Special Article 3, Issue 13.2
Perspectives on Building Collaborative Relationships with Medical Providers Prescribing GLP-1s for Weight Loss and Obstructive Sleep Apnea
http://dx.doi.org/10.15331/jdsm.7438
Disclaimer: The use, mention or depiction of any product, device, service or appliance shall not be interpreted as an endorsement, recommendation or preference by the AADSM. Any opinion expressed is solely the opinion of the individual, and not that of the AADSM.As the use of GLP-1 receptor agonists continues to expand for the treatment of weight loss and obstructive sleep apnea, many members are seeking guidance on how to build effective, collaborative relationships with the medical providers prescribing these medications. The AADSM recently invited Drs. Wallace and DeSanto to share insights from their experiences. Here’s what they had to say:
WHAT GUIDANCE WOULD YOU OFFER MEMBERS SEEKING TO ESTABLISH COLLABORATIVE RELATIONSHIPS WITH MEDICAL PROVIDERS WHO ARE PRESCRIBING GLP-1S FOR WEIGHT LOSS OR OBSTRUCTIVE SLEEP APNEA?
The rapid expansion of GLP-1 receptor agonist therapy—particularly agents such as semaglutide and tirzepatide—has reshaped obesity management and introduced a new dimension to obstructive sleep apnea (OSA) care. With FDA approval of tirzepatide (Zepbound) for moderate-to-severe OSA in adults with obesity, dental sleep medicine now intersects directly with pharmacologic therapy.
For members of the American Academy of Dental Sleep Medicine, this represents a strategic opportunity for structured collaboration—not competition. GLP-1 medications reduce adiposity and systemic inflammatory burden, potentially lowering AHI over time. Oral appliance therapy (OAT), however, provides immediate mechanical stabilization of the upper airway. These interventions address distinct pathophysiologic drivers and may be synergistic.

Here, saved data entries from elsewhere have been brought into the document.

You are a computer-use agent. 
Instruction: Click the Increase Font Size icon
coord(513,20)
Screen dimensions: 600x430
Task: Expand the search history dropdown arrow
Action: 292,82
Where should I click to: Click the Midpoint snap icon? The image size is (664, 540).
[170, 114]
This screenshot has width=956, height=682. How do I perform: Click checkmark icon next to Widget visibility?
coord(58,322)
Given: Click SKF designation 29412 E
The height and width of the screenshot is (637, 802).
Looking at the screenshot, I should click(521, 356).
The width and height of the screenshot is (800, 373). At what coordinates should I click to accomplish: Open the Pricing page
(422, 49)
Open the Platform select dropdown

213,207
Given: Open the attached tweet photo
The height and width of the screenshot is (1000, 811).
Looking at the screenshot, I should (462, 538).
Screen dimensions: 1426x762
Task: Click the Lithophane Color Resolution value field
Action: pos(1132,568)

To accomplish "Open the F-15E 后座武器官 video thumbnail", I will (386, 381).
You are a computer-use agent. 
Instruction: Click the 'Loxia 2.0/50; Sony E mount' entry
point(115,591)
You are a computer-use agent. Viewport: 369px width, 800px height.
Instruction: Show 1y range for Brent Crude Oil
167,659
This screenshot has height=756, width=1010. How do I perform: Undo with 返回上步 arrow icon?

AADSM clinicians should proactively engage obesity medicine physicians, endocrinologists, primary care providers, and sleep specialists through formal co-management protocols. Shared data—baseline AHI, BMI, weight trajectory, objective OAT adherence, and follow-up sleep testing—enhances longitudinal outcome tracking and cardiometabolic risk assessment.
Importantly, significant weight loss may alter appliance fit and titration requirements, warranting scheduled reassessment. Residual OSA is common even after substantial weight reduction, reinforcing the ongoing role of dental sleep medicine.
By positioning OAT as a complementary structural therapy within a broader metabolic framework, AADSM members can strengthen interdisciplinary credibility and improve comprehensive patient outcomes.
Kevin Wallace, DMD
Collaborative relationships with medical providers prescribing GLP-1s are most effective when centered on long-term patient outcomes rather than short-term weight changes. At Prairie Sleep Center, we refer patients to a local weight-loss clinic when appropriate while maintaining responsibility for sleep-related evaluation and follow-up.
AADSM clinicians should align on expectations early. While GLP-1 therapy may improve symptoms of obstructive sleep apnea, it does not confirm disease resolution. Follow-up sleep studies and clinical reassessment remain essential. Dental sleep providers should also recognize that significant weight loss can affect oral appliance fit and may require adjustments or replacement.
Practical collaboration relies on efficient communication. Shared referral protocols, concise clinical updates, and clear documentation help avoid fragmented care. Ongoing dialogue ensures that changes in weight, symptoms, or treatment response are addressed proactively rather than reactively.
When providers recognize GLP-1 therapy as part of a multidisciplinary care model, patients benefit from coordinated treatment plans that adapt over time and support sustained therapeutic success.